» Request 1:
Rewrite the stretch of the Andres Levin biography from "Venezuelan musician" through "Los Angeles Times.", putting "Levín" in place of "Levin" wherever it occurs.

- Born: September 30, 1968 (age 57) Caracas, Venezuela
- Genres: Latin, Pop, Rock, R&B
- Occupations: Producer, film maker, song-writer, musician, composer, philanthropist, arranger, guitarist
- Instruments: Guitar, bass, keyboards, programming
- Years active: 1988–present
- Label: Tribe Caribe

= Andres Levin =

Venezuelan musician

Andrés Levín is a Venezuelan-born American record producer, bandleader, filmmaker, recording engineer and philanthropist. After several nominations, Levin won a Grammy Award in 2009 for his production of the In the Heights cast recording. His Grammy-nominated Latin fusion band Yerba Buena was founded along with Cuban-American singer Cucu Diamantes.

Levin has been called the "master-chef of urban fusion" by the Los Angeles Times.

==Early life==
Levín, son of Argentinians, was born in Caracas, Venezuela. Since his father is a musician and producer as well, Levin was surrounded by music. He began playing guitar at age 10 and was soon immersed in the musical world. In 1988, Levin took advantage of a full scholarship at Berklee School of Music in Boston, Massachusetts before studying composition at Juilliard in New York City. While in New York, Levin worked at Skyline studios and was soon hired by producer Nile Rodgers as a full-time Synclavier programmer and arranger. With Rodgers, Levin worked with artists such as the B-52's, Diana Ross, INXS, and The Vaughan Brothers.

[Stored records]
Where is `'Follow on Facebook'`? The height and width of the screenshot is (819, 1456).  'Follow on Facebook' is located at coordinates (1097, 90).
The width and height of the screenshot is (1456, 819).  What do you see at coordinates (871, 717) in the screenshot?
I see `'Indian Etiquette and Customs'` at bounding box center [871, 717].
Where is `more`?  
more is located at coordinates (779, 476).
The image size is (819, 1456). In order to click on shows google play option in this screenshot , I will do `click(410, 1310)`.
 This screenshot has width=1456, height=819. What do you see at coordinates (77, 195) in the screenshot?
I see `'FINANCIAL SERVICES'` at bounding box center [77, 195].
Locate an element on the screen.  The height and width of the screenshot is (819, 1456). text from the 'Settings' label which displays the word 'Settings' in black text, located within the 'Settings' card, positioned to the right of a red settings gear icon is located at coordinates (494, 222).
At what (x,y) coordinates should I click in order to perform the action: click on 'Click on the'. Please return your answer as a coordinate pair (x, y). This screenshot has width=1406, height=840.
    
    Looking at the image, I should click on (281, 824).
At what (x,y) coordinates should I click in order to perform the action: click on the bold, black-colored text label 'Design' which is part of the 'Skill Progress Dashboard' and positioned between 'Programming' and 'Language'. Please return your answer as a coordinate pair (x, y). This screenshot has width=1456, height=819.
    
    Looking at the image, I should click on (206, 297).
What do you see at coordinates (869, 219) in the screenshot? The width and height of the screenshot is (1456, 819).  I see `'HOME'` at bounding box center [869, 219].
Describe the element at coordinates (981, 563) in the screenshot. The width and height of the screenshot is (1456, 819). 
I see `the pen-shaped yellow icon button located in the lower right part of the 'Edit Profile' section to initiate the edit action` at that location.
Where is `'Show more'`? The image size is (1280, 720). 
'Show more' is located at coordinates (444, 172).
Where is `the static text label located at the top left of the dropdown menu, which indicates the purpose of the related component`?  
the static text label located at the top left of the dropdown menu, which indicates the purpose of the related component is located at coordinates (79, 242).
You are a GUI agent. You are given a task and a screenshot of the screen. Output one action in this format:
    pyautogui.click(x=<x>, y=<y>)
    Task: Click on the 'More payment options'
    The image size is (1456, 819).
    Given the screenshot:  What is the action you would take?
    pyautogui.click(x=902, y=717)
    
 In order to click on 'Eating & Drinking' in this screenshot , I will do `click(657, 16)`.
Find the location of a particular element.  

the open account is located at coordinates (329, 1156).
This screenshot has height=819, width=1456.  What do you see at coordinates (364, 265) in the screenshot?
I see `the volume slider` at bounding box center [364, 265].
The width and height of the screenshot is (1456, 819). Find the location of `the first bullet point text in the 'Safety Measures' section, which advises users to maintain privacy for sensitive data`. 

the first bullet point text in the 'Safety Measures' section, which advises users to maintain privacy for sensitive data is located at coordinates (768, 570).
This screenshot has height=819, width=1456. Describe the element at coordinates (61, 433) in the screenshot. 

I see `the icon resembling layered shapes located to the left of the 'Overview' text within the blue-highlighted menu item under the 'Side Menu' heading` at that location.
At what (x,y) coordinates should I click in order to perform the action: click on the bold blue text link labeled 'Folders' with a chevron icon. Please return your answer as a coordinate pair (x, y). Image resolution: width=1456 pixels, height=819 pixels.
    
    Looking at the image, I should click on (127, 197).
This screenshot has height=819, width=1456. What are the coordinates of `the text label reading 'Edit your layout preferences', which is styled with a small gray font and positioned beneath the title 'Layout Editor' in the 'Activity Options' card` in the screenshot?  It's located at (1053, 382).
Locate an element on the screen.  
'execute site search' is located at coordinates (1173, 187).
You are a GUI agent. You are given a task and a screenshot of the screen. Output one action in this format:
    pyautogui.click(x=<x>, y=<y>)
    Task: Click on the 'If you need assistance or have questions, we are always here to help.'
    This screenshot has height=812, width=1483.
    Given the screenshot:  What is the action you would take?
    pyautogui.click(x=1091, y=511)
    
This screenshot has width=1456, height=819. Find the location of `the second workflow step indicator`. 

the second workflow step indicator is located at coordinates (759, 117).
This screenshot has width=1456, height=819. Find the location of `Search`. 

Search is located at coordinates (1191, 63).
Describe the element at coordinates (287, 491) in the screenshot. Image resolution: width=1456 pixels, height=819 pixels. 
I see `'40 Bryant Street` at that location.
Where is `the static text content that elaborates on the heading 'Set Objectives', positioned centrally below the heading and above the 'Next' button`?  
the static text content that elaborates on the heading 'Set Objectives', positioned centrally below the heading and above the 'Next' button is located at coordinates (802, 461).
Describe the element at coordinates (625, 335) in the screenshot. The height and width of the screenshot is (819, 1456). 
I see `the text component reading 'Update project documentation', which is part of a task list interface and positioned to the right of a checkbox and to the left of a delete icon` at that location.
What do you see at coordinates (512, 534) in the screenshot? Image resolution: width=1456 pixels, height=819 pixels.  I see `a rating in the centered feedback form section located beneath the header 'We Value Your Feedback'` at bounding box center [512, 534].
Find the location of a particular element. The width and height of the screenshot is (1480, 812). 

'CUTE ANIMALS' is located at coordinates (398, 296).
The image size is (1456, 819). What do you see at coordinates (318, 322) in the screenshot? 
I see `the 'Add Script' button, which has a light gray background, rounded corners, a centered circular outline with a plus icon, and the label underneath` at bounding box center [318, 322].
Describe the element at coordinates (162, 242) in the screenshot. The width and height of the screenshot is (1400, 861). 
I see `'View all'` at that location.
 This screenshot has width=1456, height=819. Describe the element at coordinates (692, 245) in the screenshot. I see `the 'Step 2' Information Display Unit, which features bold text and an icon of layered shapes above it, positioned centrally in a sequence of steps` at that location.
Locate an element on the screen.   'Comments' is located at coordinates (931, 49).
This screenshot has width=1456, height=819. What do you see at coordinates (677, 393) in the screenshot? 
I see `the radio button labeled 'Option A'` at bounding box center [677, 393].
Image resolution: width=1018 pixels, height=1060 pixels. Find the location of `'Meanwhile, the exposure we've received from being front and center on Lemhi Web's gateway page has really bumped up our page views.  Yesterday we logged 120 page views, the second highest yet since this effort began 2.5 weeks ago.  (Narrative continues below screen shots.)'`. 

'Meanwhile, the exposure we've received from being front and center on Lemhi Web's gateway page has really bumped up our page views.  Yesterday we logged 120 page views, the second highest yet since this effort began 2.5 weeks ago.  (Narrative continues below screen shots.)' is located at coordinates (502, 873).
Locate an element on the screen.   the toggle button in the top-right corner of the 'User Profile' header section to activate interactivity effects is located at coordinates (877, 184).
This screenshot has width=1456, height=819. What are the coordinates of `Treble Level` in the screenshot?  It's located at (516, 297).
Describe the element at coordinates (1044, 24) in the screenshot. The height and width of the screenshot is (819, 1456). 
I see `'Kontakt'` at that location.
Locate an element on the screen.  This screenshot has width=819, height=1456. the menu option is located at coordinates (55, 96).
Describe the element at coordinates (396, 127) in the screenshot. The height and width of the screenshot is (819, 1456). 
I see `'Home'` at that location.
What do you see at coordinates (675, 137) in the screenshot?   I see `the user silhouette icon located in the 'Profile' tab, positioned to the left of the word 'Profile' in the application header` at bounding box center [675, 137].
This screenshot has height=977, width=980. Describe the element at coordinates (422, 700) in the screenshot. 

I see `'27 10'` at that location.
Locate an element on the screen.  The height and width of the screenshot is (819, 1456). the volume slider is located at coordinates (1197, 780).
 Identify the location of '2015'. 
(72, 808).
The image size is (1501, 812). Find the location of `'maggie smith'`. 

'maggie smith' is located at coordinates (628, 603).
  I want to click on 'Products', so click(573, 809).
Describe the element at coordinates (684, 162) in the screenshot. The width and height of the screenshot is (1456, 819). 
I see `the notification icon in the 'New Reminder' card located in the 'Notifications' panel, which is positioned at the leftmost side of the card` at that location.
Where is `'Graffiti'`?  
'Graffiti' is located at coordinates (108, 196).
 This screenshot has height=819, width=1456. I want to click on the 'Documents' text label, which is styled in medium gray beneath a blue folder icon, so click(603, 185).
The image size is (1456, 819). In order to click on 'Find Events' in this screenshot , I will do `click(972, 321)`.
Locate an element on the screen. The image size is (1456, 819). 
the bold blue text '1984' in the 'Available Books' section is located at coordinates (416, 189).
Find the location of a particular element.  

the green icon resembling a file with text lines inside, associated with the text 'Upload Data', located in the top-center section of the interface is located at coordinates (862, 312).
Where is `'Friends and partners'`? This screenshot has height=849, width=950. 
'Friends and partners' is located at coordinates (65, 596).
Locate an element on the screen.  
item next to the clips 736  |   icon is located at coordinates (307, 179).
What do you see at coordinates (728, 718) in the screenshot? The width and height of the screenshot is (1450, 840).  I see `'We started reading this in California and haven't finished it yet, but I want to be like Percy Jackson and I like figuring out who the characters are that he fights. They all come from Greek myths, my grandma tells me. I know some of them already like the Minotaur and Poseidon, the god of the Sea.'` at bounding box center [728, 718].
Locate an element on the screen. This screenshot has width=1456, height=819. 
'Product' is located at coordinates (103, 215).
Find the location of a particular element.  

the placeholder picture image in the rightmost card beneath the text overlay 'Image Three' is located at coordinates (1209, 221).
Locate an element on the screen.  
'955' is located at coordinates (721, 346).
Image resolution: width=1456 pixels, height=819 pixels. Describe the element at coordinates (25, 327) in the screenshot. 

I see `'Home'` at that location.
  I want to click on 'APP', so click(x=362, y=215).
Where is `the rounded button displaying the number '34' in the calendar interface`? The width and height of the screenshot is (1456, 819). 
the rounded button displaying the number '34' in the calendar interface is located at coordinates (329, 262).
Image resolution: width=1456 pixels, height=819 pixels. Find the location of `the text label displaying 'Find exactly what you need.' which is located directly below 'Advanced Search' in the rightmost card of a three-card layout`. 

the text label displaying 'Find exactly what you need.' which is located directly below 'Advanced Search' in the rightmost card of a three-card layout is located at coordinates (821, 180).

» Request 2:
Copy out, line for line, the stretch of the stored records from their first line through the line containing "more is located at coordinates (779, 476).", with both ends included.

» Complete output 1:
Venezuelan musician

Andrés Levín is a Venezuelan-born American record producer, bandleader, filmmaker, recording engineer and philanthropist. After several nominations, Levín won a Grammy Award in 2009 for his production of the In the Heights cast recording. His Grammy-nominated Latin fusion band Yerba Buena was founded along with Cuban-American singer Cucu Diamantes.

Levín has been called the "master-chef of urban fusion" by the Los Angeles Times.

» Complete output 2:
Where is `'Follow on Facebook'`? The height and width of the screenshot is (819, 1456).  'Follow on Facebook' is located at coordinates (1097, 90).
The width and height of the screenshot is (1456, 819).  What do you see at coordinates (871, 717) in the screenshot?
I see `'Indian Etiquette and Customs'` at bounding box center [871, 717].
Where is `more`?  
more is located at coordinates (779, 476).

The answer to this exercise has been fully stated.